━━ TESTO DA ESAMINARE
Perché era ovvio, che andasse così? La risposta sta in uno degli allegati al Def appena varato dal governo, quello relativo alle politiche di coesione. Dei fondi ordinari UE garantiti all’Italia dalla programmazione 2014-20, a fine 2022 le spese erogate per i fondi a impiego regionale erano pari solo al 54% del totale, tra risorse europee e cofinanziamento nazionale mancano ancora 29,9 miliardi di euro di utilizzo. E tutto ciò che non si spende entro fine 2023 si perde. Capita ogni sei anni, da decenni. È deluso, chi si aspettava risposte dai due allegati del DEF dedicati al PNRR. Il primo elenca 679 misure attuative del Piano tra implementate e adottate, ma tutte relative a interventi di semplificazione o abilitativi, non ai progetti. Il secondo fa una stima degli effetti attuativi del PNRR come programmato, col risultato che al 2026 il PIL dovrebbe essere superiore del 3,4% rispetto alla ipotesi di base su cui invece è scritto il DEF stesso, in cui prudentemente il MEF non ha incorporato affatto gli effetti del PNRR.

E’ verissimo, come dice Fitto, che la stessa UE chiede ai Paesi membri di considerare il successivo Repower Eu come una specie di capitolo aggiuntivo del PNRR, su cui eventualmente dirottare risorse. Ma le domande da farsi dovrebbero essere diverse: quali misure a pioggia cassare, su che cosa concentrarsi e perché. A maggior ragione visto il cronico sottoinvestimento italiano rispetto a Germania e Francia di cui ha scritto bene Federico Fubini, una via praticabile ci sarebbe: concentrare risorse non utilizzabili del PNRR in incentivi all’investimento delle imprese, magari nelle stesse regioni in cui insistevano i progetti da cassare. Mesi fa Confindustria illustrò riservatamente la proposta ai commissari UE, e per prima la Vestager non disse no ma aggiunse che il governo italiano non ne aveva mai fatto cenno. Né ne parla il governo ora, temendo la rivolta degli Enti Locali che si scatenerebbe. Ma se è così, allora acquista peso un’altra domanda. Che senso ha accrescere il debito, se è il DEF stesso a indicare una via strettissima per la sostenibilità della montagna debitoria pubblica? Come conciliarlo col fatto che il DEF si poggia sull’ipotesi che entro il 2026 dobbiamo prevedere quasi 3 punti di PlL tra minori spese e più entrate, per rialzare e tenere fisso per anni l’avanzo primario ad almeno il 2% del PIL, quando i partiti di governo per di più annunciano maxi tagli fiscali e prepensionamenti non si capisce come coperti? In assenza di una svolta realistica sui tempi per usare le risorse, sarebbe forse davvero meglio rinunciare a una parte del debito PNRR. Ovvio che per la politica sia molto complicato, esplicitare ciò che queste domande sottendono. Cioè che l’Italia da una parte ha pianto per anni contro l’Europa matrigna, ma alla prova dei fatti non sa e non può spendere bene le risorse che l’Europa le ha dato. Tuttavia, meglio un bagno di spietato realismo che di fallimentare demagogia. Da metà del Novecento si sono succeduti oltre trenta ministri o sottosegretari alla Presidenza del Consiglio con delega alla riforma amministrativa. Ma una riforma organica capace di rimettere in sesto tutto ciò che non funziona non è mai venuta, perché ogni governo ricomincia da capo. Era Francesco De Sanctis a dirlo: “le lotte politiche hanno tolto il tempo alle riforme amministrative”. Peccato fosse il 1865.
━━━━
IL TUO COMPITO -
Rispondi in base al testo sul DEF e sul PNRR:
(a) A quale percentuale del totale ammontavano, a fine 2022, le spese erogate per i fondi a impiego regionale della programmazione 2014-20?
(b) Quante misure attuative del Piano elenca il primo dei due allegati del DEF dedicati al PNRR?
(c) Chi disse che "le lotte politiche hanno tolto il tempo alle riforme amministrative", e in quale anno?
━━ DATI FORNITI
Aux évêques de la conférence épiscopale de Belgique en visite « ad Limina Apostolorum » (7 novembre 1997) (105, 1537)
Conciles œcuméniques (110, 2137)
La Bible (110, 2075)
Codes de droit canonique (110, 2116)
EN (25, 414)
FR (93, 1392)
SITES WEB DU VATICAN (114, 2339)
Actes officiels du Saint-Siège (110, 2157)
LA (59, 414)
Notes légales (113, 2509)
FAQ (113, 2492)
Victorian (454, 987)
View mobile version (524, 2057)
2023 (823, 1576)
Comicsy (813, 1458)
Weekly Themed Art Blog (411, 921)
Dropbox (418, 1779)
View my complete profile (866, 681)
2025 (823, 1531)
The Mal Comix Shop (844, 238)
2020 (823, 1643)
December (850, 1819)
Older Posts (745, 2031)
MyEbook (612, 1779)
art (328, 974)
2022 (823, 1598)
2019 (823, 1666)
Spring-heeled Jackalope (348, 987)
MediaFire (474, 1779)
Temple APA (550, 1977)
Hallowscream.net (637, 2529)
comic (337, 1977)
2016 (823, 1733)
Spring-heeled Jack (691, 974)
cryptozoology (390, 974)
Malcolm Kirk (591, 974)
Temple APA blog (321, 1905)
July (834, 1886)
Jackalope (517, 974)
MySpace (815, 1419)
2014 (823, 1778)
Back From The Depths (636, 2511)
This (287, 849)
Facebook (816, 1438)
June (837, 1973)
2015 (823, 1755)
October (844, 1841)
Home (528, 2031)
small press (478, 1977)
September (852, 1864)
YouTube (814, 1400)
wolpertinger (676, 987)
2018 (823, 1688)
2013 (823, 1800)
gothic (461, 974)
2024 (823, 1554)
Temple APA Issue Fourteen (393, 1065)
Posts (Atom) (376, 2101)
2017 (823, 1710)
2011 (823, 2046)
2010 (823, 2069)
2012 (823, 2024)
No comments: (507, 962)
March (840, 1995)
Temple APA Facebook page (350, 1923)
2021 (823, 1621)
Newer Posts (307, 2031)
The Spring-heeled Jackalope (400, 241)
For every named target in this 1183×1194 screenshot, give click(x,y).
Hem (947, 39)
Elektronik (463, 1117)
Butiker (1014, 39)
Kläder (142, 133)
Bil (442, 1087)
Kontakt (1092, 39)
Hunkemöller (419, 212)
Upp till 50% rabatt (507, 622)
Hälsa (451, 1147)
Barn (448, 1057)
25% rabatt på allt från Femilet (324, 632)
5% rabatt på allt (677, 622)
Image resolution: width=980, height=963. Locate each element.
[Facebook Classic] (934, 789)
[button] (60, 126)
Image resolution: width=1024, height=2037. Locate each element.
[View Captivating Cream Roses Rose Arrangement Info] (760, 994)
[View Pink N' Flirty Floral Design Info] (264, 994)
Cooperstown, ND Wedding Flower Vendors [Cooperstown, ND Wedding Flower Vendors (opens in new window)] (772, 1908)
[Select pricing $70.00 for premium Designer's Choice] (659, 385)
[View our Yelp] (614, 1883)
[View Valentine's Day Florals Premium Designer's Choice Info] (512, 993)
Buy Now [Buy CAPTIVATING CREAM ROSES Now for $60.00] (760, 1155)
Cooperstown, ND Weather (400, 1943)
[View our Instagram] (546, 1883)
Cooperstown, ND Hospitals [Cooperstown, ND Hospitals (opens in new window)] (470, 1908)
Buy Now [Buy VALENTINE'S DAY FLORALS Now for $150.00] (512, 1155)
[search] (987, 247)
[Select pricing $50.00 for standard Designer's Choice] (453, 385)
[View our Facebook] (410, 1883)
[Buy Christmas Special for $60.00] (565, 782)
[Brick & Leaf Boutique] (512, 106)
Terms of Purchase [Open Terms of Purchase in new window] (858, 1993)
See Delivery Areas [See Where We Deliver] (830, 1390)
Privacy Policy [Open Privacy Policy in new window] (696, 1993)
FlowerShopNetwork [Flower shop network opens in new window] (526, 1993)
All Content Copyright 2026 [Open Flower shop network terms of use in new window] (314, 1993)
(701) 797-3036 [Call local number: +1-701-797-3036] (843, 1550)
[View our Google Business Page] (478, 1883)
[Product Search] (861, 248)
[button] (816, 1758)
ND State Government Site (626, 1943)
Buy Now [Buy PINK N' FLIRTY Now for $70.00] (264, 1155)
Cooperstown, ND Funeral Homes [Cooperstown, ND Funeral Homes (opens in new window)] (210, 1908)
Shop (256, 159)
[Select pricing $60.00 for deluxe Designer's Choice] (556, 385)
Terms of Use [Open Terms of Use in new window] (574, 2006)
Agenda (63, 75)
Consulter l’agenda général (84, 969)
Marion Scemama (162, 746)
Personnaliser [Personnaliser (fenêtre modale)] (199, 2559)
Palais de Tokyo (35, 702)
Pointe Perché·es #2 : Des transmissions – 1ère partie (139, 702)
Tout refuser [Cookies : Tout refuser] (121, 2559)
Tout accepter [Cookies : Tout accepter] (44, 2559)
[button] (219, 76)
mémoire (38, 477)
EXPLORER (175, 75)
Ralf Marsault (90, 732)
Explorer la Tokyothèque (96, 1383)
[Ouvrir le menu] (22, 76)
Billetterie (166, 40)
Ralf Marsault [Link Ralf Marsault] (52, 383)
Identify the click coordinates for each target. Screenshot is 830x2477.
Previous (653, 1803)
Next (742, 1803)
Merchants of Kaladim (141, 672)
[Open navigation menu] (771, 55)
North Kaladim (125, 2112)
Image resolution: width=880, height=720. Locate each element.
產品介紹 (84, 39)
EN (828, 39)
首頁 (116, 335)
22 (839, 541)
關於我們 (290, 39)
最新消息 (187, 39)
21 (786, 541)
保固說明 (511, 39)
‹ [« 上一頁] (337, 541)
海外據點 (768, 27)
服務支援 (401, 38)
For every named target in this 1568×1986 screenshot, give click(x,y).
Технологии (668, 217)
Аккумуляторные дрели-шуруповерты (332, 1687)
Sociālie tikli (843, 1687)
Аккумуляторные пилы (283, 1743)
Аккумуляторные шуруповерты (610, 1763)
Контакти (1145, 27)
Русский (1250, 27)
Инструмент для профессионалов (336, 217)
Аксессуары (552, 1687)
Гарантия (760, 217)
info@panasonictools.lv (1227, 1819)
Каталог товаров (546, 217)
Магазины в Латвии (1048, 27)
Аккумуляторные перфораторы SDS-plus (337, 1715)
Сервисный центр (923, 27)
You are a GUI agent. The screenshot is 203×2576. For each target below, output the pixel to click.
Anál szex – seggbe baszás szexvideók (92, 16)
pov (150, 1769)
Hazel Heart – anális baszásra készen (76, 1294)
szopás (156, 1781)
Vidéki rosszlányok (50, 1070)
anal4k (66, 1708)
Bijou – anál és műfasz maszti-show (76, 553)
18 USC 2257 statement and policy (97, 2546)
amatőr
━━━━
RISPOSTA AL COMPITO -
(a) Al 54% del totale.
(b) 679 misure attuative.
(c) Francesco De Sanctis, nel 1865.